As proposed by Moorhouse, the adjustment could be follow-up interviews or surveys to ask participants to retrospectively re-rate past life satisfaction from their current perspective. This allows researchers to observe how internal scales shift over time (e.g., someone now rating a “7” might say their past “7” was actually a “5”). These re-ratings can be used to estimate and correct for scale drift.
Or instead of (or alongside) LS scores, HLI could use affect (positive and negative emotion) or the Day Reconstruction Method (DRM). These methods ask participants to report their actual experiences during the day rather than provide abstract ratings. They are less vulnerable to scale drift, more anchored in concrete experiences, and have been shown to predict life outcomes robustly.
This critique should not be mistaken for a rejection of HLI’s project. I currently believe that Subjective Well-Being (SWB) is the “least wrong” metric we currently have for quantifying moral impact for humans and more central than alternatives like QALYs, DALYs, or abstract preference satisfaction. In fact, scale norming can obscure improvements. For example, someone whose wellbeing rises sharply may still report similar LS scores because their internal standards have shifted upward. HLI’s current impact estimates may actually be too conservative.
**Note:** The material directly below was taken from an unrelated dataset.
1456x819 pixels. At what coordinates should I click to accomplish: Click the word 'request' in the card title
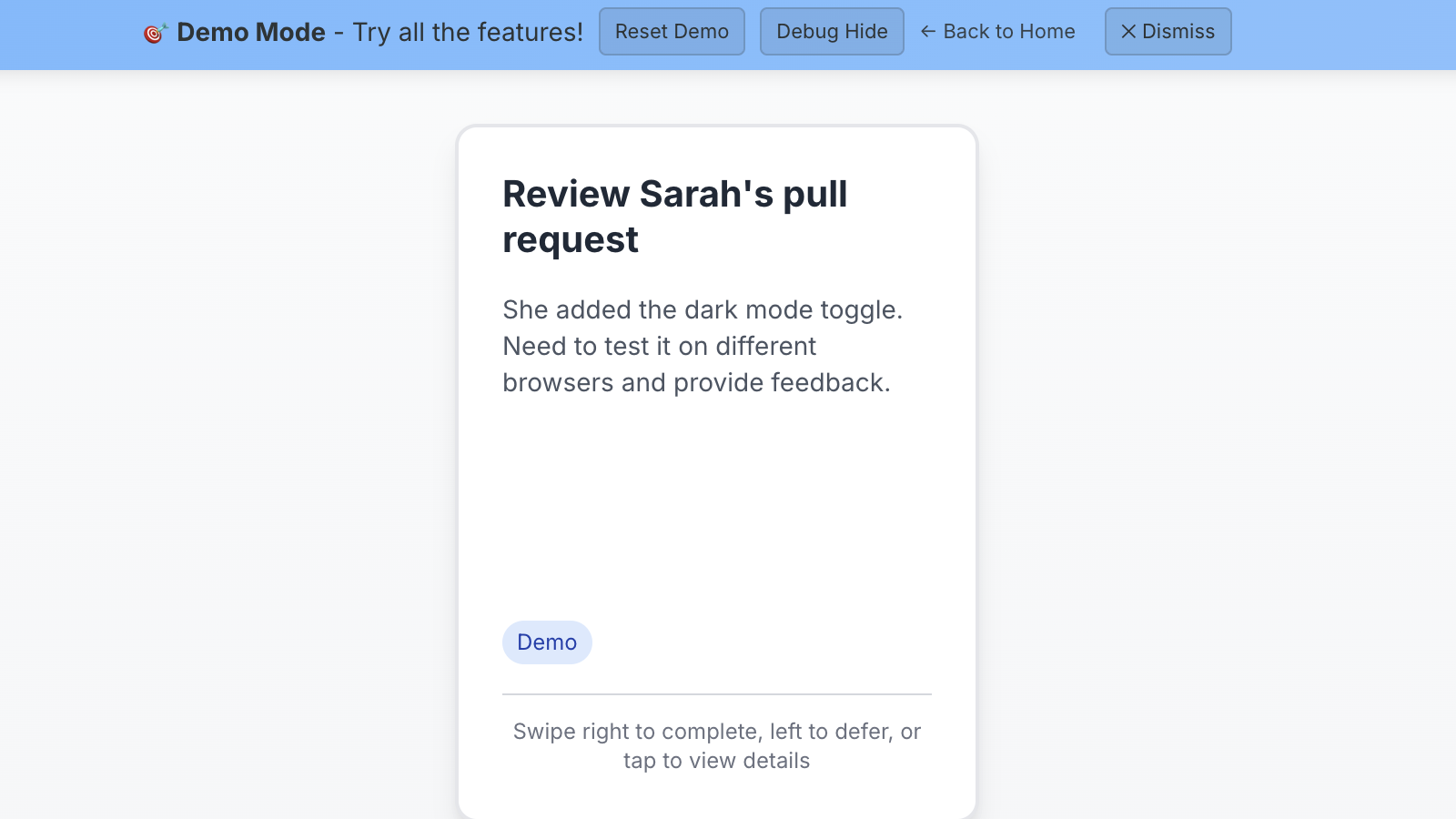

It is also worth highlighting that scale norming doesn’t necessarily undermine HLI’s recommendations and may actually support them. If beneficiaries of an intervention report only modest LS gains due to rising internal standards, the true impact on their lived experience could be greater than the data reflect. For example take the following assumptions:
- An intervention (say psychotherapy or cash transfers) is estimated by HLI to improve LS by +0.5 points on a 0–10 scale.
- Let's assume from retrospective rescaling that beneficiaries later report their pre-intervention “5” was actually a “3”, a 2-point underestimation.
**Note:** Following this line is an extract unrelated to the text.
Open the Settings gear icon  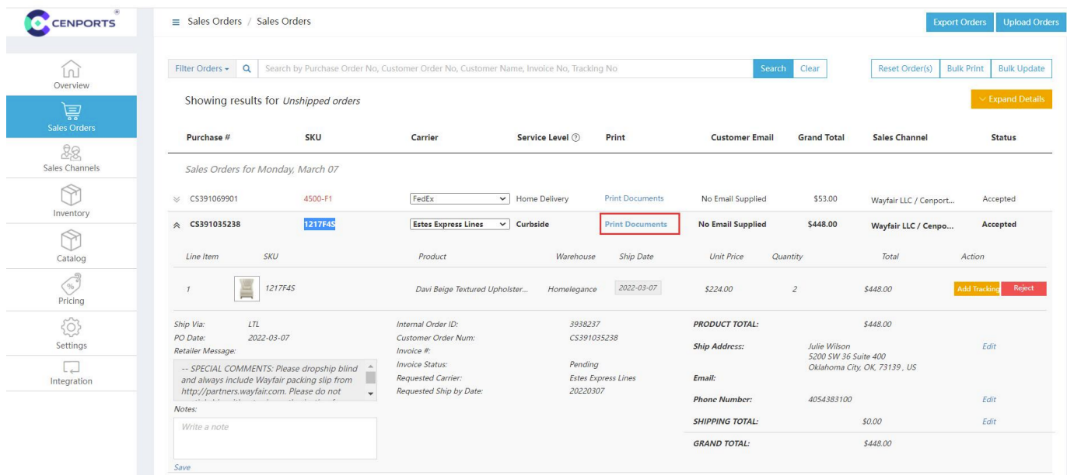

- This suggests their internal scale shifted: their current “5” corresponds to a higher actual well-being than their earlier “5”.
Original estimate (HLI): Gain = 0.5 LS points
Adjusted for scale norming:
- True baseline LS was 3
- New LS is 5.5 (0.5 improvement on the reported 5)
- True gain = 5.5 – 3 = 2.5 LS points
That equates to a 400% increase in the estimated effect once scale norming is corrected for. This is a fictional example, but it shows how distortive reporting scale drift could be and the need for direct consideration.
This should have way more attention than it's currently receiving
Thanks to your post, I see HLI's 2023 pilot study ("Can we trust wellbeing surveys?") explores methods to correct for interpersonal scale-use differences. Although it doesn’t appear these methods have been incorporated into HLI’s cost-effectiveness models, maybe we’ll see how much scale norming might alter cost-effectiveness results like WELLBYs-per-dollar in time.